Data extracts:
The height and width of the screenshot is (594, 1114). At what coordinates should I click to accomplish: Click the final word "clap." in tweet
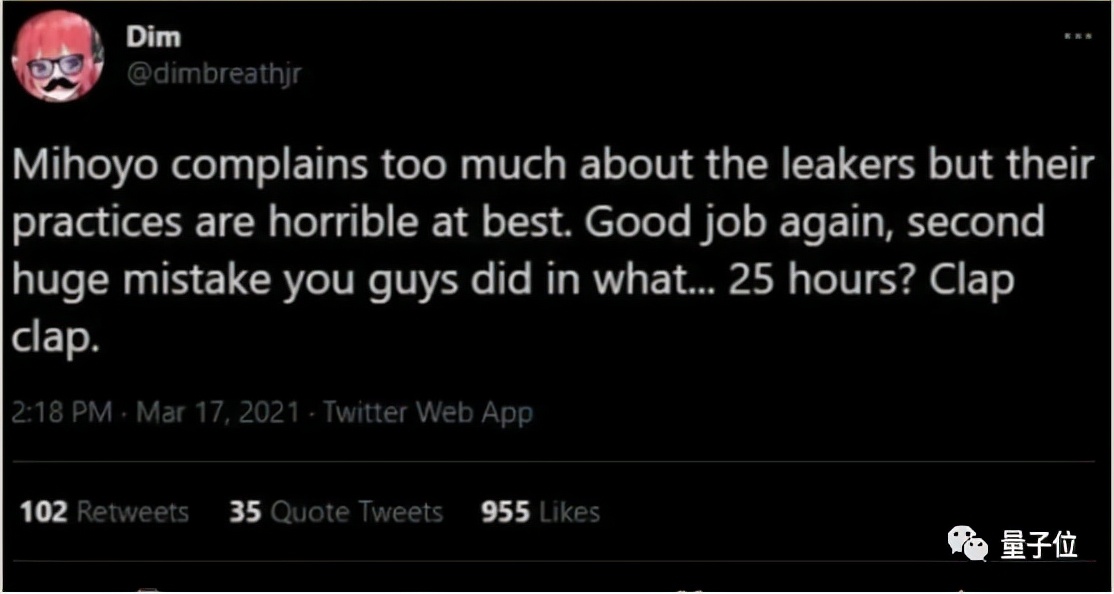click(x=56, y=338)
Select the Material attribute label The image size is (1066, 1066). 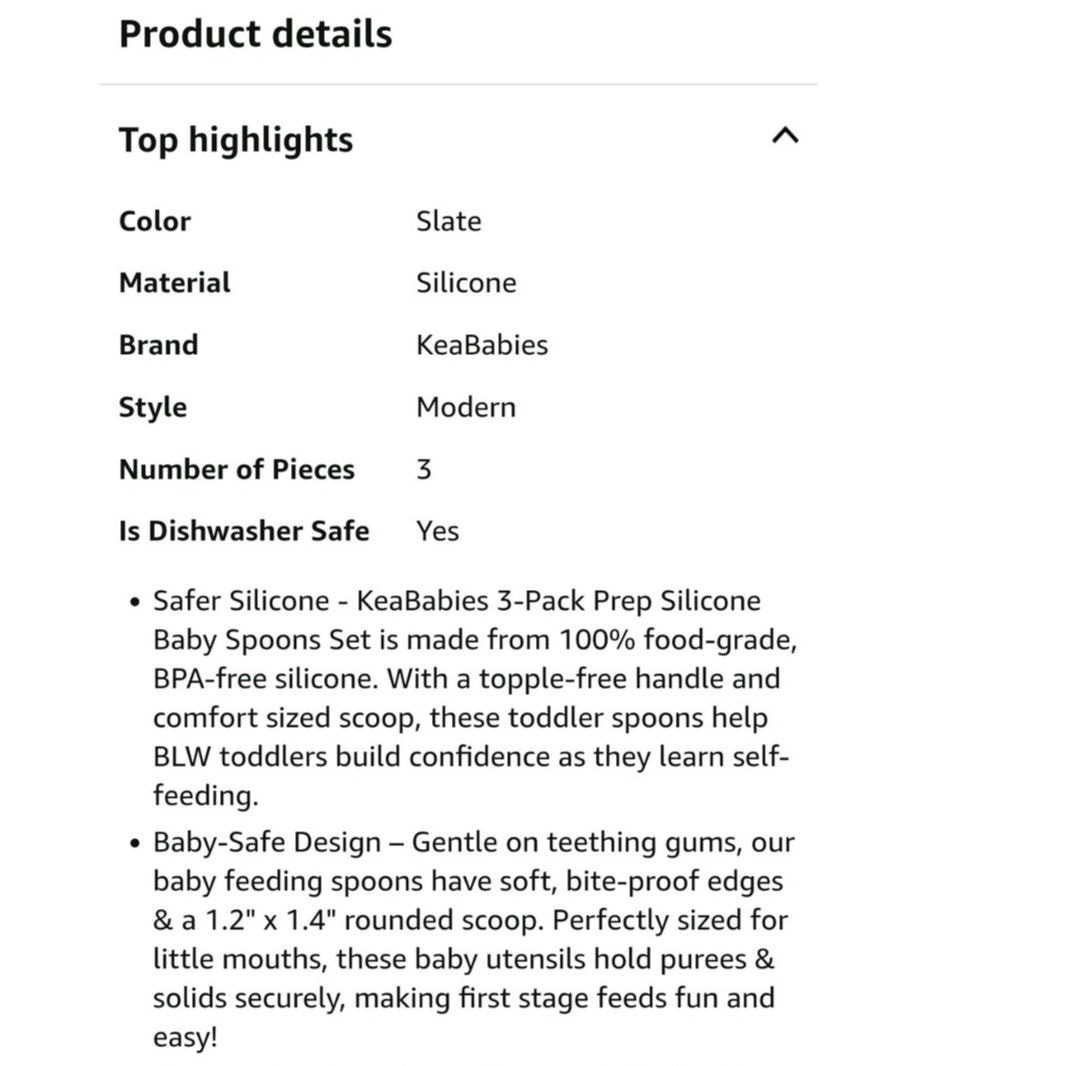(x=174, y=283)
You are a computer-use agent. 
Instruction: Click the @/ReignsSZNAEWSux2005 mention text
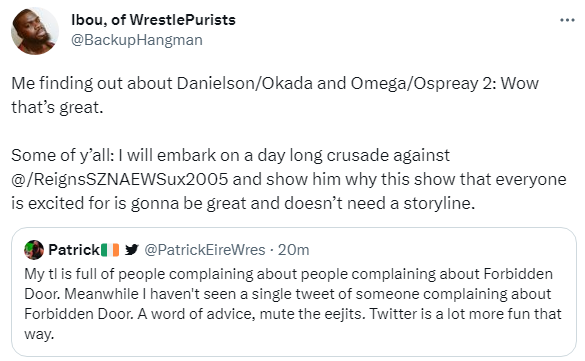[x=119, y=179]
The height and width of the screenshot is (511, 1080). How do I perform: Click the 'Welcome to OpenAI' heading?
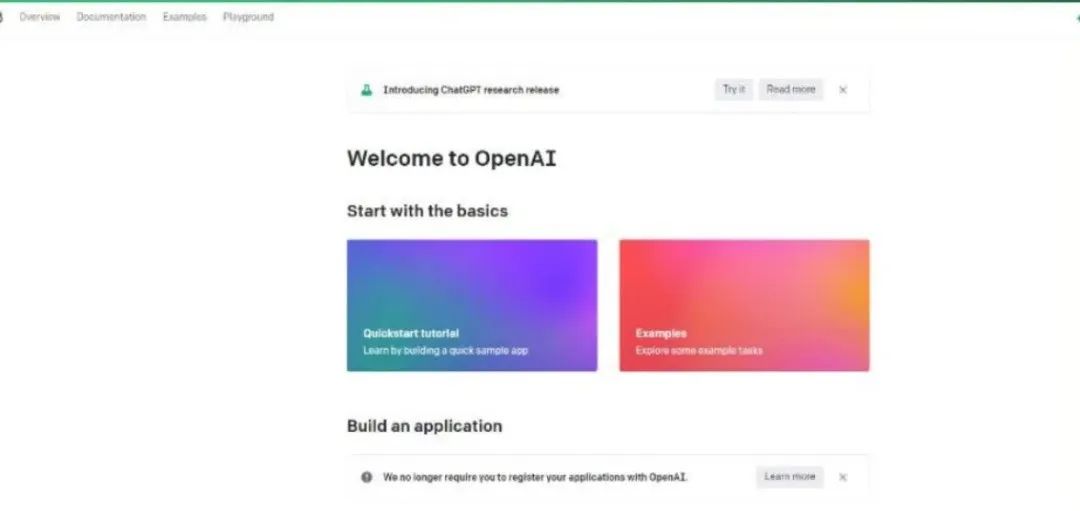point(451,158)
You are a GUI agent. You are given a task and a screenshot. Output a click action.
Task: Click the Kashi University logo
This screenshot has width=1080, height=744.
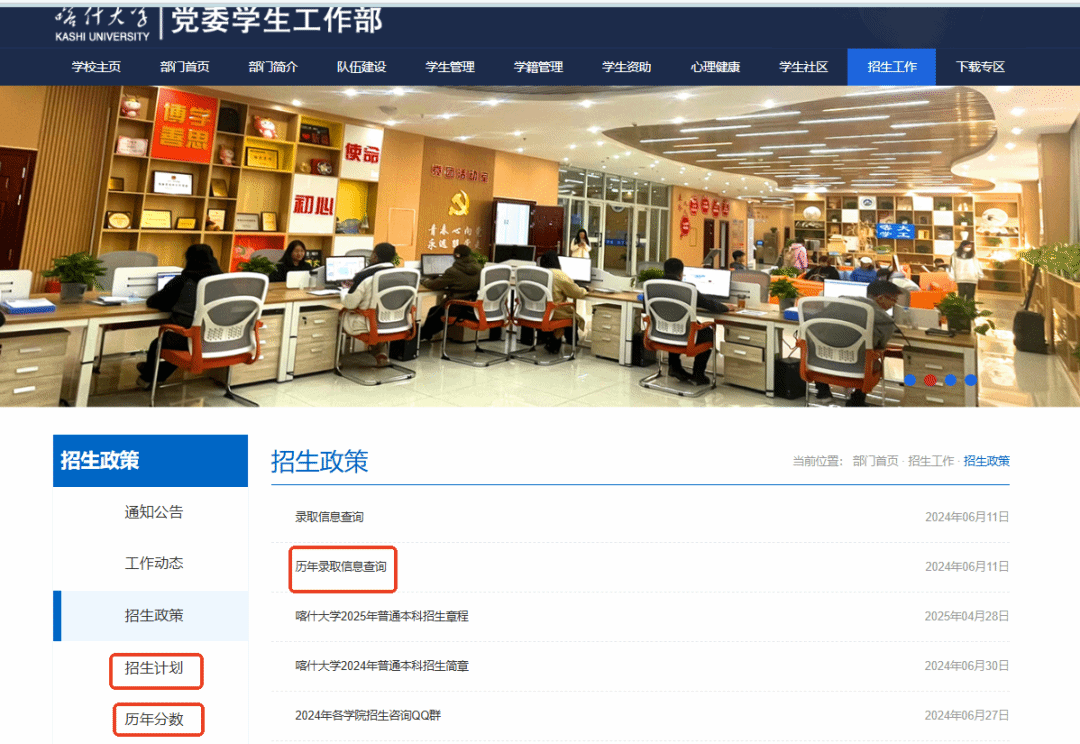pos(102,22)
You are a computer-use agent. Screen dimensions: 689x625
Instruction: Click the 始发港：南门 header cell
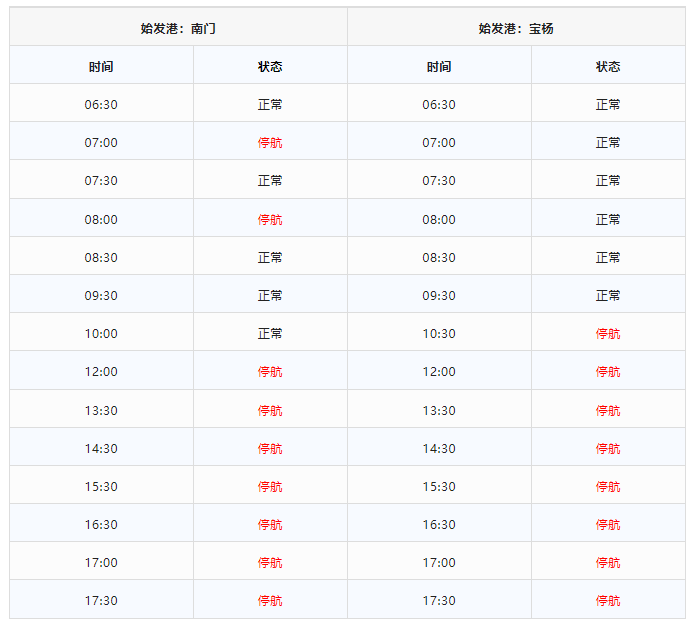178,28
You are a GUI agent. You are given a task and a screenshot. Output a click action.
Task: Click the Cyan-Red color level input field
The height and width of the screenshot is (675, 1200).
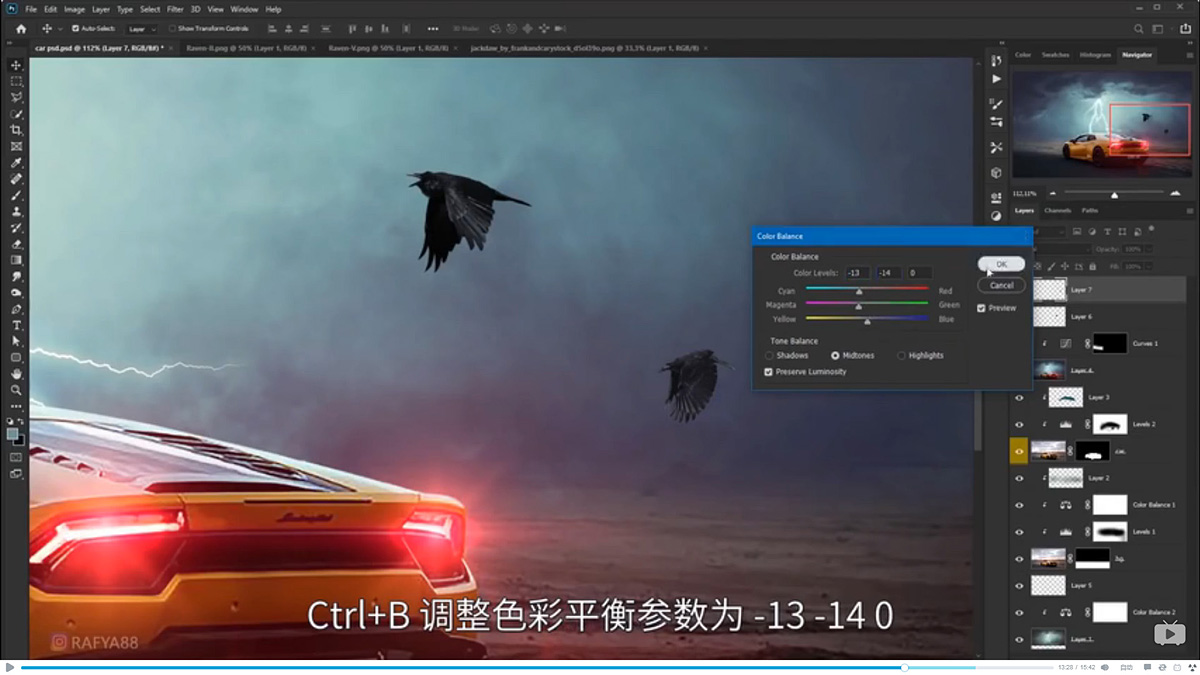pyautogui.click(x=855, y=272)
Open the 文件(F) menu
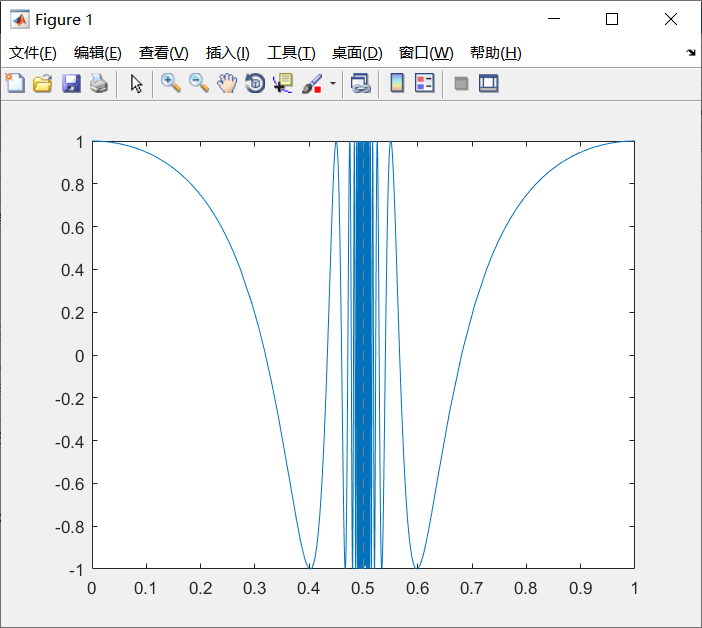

Work instruction:
Return only the lines from the one that contains "The height and width of the screenshot is (675, 1200)." through the closing line of the data, inclusive, reproduced exactly and with every picture left out.

Task solution:
The height and width of the screenshot is (675, 1200).
pyautogui.click(x=855, y=272)
Open the 文件(F) menu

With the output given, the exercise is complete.